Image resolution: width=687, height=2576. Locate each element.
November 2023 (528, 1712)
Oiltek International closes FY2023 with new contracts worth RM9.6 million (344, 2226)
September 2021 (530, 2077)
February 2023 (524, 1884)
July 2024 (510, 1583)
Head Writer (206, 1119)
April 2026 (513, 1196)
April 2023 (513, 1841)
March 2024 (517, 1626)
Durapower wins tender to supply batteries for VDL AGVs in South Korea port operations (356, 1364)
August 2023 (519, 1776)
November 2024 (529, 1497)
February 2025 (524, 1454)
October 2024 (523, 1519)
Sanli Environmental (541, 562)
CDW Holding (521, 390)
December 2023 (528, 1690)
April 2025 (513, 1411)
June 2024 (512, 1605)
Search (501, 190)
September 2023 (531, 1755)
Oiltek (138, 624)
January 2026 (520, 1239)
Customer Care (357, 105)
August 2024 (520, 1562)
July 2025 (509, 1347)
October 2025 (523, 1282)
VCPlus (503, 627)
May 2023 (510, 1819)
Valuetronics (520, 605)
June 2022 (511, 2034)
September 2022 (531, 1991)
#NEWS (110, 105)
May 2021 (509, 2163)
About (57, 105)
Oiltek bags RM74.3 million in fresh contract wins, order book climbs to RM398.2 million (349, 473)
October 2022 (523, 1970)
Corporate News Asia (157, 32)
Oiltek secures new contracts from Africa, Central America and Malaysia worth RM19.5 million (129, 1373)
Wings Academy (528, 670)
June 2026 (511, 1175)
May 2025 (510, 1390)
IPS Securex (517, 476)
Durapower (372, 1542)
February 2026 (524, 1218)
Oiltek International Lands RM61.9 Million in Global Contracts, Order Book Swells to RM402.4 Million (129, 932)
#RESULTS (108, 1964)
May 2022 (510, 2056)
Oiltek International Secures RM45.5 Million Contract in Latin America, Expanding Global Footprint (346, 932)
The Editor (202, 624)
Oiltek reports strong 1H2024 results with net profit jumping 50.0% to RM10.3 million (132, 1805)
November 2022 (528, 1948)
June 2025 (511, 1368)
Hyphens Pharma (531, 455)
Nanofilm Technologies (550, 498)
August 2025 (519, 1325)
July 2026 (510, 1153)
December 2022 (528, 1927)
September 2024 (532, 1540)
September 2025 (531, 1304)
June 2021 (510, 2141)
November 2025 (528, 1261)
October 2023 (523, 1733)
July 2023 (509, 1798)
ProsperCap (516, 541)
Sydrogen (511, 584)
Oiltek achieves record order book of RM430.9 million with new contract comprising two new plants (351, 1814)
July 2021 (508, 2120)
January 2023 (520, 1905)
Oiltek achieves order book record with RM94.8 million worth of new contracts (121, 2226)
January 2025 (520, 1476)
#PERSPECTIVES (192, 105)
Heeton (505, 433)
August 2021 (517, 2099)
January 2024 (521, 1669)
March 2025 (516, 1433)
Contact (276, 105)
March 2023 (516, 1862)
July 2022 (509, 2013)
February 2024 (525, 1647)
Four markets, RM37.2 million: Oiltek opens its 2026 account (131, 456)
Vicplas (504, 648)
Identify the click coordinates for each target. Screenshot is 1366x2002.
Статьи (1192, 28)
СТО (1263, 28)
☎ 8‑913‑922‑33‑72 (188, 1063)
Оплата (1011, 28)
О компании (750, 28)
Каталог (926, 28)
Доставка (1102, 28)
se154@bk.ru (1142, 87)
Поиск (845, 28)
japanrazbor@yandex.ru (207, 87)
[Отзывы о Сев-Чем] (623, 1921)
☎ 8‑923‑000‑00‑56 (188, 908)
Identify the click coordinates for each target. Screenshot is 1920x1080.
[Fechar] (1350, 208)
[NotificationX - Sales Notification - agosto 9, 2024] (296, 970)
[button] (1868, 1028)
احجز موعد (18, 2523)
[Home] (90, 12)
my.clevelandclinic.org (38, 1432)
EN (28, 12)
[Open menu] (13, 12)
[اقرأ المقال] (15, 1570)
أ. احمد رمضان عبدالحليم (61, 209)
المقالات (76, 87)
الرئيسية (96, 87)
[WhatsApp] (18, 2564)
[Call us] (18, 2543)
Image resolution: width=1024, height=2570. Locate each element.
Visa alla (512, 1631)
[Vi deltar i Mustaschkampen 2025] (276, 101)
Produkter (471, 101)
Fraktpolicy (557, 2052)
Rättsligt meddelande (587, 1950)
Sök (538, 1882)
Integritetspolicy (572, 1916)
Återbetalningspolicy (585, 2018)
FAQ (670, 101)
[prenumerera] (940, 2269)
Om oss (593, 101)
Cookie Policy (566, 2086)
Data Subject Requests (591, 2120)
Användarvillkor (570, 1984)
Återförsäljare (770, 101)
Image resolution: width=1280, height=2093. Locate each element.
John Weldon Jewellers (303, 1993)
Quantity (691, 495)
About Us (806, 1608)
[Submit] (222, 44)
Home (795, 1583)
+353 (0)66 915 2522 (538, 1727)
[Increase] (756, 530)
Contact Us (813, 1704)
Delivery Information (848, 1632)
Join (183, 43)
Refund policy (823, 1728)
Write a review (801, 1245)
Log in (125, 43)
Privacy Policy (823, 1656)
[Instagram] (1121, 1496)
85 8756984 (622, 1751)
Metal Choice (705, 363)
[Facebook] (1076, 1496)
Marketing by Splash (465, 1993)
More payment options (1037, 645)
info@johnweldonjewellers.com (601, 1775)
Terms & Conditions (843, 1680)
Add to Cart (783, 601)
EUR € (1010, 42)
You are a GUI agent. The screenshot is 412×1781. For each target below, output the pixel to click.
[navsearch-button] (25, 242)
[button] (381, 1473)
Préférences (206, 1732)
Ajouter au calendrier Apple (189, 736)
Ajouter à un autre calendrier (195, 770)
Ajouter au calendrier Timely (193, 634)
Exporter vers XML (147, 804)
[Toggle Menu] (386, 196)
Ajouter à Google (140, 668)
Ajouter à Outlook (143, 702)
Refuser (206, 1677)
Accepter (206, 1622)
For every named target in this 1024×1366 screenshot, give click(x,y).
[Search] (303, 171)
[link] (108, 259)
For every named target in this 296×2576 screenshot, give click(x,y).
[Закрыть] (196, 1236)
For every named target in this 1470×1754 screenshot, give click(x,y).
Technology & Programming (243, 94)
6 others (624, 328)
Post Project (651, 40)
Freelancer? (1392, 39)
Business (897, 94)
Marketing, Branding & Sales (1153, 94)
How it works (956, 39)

--------

## [Exercise objective]
Count up the lines in the material above that contain the string "February", then state that figure alone.

## [Output for this exercise]
4